──────── ÜBUNGSTEXT

Gegen die bürgerlichen Vorstellungen der Eltern

Von Katrin Albinus · 10.04.2013
Frank Spilker ist Sänger der Hamburger Band "Die Sterne". Zwar hat sich nicht aus der Musik verabschiedet, aber er macht jetzt ganz was anderes: Sein erster Roman ist erschienen. Darin erzählt er die Geschichte eines Mittvierzigers, dessen Leben in eine Krise gerät.
"Was hat dich bloß so ruiniert?"

... das fragt Frank Spilker, Sänger der Hamburger Formation "Die Sterne" bereits 1999 in einem Lied. Und das möchte man auch die Hauptfigur seines Romandebüts fragen: Thomas Troppelmann. Seine Freundin hat ihn verlassen und die Geschäfte als Grafiker laufen schlecht, es droht der Rausschmiss aus den Büroräumen. Doch anstatt sich den Problemen zu stellen, flieht Troppelmann. Er steigt in einen Zug, wohin der fährt ist ihm egal.

"Für mich ist ja das sozusagen ein bisschen eine tragische Figur, weil er hat sich eigentlich nie überlegt, dass er Grafiker sein will, oder dass er dieses Büro machen will. Das ist ihm alles so passiert und in dieser Situation trifft ihn die Krise halt besonders hart, weil er es gar nicht gewohnt ist, Entscheidungen zu fällen."

Am Anfang waren da die Erfahrungen des Rockmusikers
Frank Spilker, Jahrgang 1966, sitzt auf einem flachen roten 70er-Jahre-Sofa in einem Keller-Geschoss im Hamburger Schanzenviertel. Ein Zwei-Meter-Mann, ganz in Schwarz gekleidet. In dem Keller, der einmal eine Bäckerei war, teilen sich Spilkers Band "Die Sterne" mit anderen Musikern Übungsräume und Studio. Mit seinen Erfahrungen als Songtexter geht der Musiker zunächst auch an den Roman heran:

"Tatsächlich hab ich sehr assoziativ geschrieben am Anfang und hab gemerkt, dass es schwer ist, über ne sehr lange Strecke dabei zu bleiben und nicht zu langweilen. Da bin ich irgendwann immer stecken geblieben."

────────────────
──────── BEREITGESTELLTE DATEN

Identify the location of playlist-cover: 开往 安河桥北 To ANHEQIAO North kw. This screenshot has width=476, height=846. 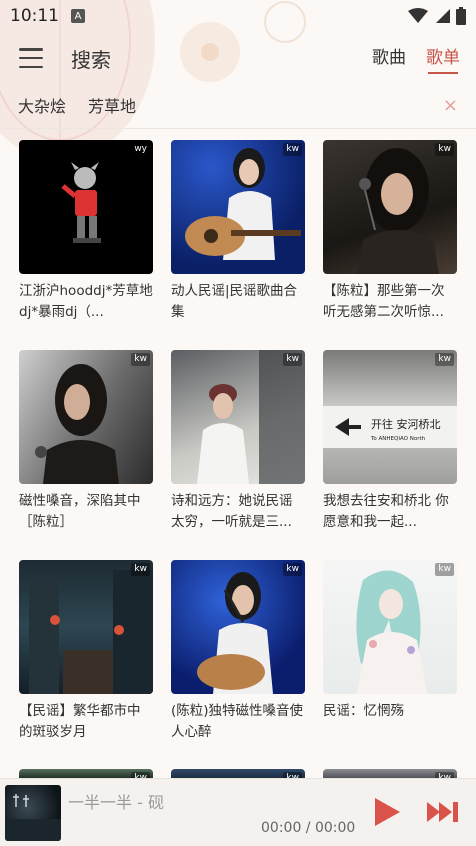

────────────────

AUFGABEN:
A - Fassen Sie den Absatz im Übungstext, der mit „Frank Spilker, Jahrgang 1966“ beginnt, als kurze Stichpunktliste zusammen.
B - Schreiben Sie den Übungstext über Frank Spilkers ersten Roman nach seinem letzten Satz weiter.

ANTWORTEN JE AUFGABE:
A -
- Frank Spilker, Jahrgang 1966, sitzt auf einem flachen roten Sofa aus den 70er-Jahren in einem Kellergeschoss im Hamburger Schanzenviertel.
- Er ist zwei Meter groß und ganz in Schwarz gekleidet.
- In dem Keller, früher eine Bäckerei, teilt sich seine Band „Die Sterne“ Übungsräume und Studio mit anderen Musikern.
- An den Roman geht er zunächst mit seinen Erfahrungen als Songtexter heran.

B -
Zwei Jahre arbeitet er an dem Buch, zu dem ihn seine Familie und Freunde motiviert haben. Er entwickelt eine neue Schreibweise, doch der Autor Frank Spilker bleibt auch der Musiker. Und der hat es schon immer vorgezogen, nur über das zu schreiben und zu singen, was er kennt.

"Ich mag es modellieren und verzerren und variieren, bis es passt, aber ich mag es nicht erfinden...."

Natürlich kennt sich Frank Spilker, der mit seiner Frau und zwei Kindern im Teenager-Alter im Hamburger Karolinenviertel wohnt, auch mit Krisen aus - beruflich wie privat. Doch anders als seine Hauptfigur leidet der 47-jährige nicht darunter, älter zu werden.

"Diese Lebenskrisen kann ich für mich sagen, hab ich so alle sieben Jahre. Dass man sich als Person in Frage stellt, finde ich relativ normal. Aber es gibt nicht so was wie die eine große mid life crisis."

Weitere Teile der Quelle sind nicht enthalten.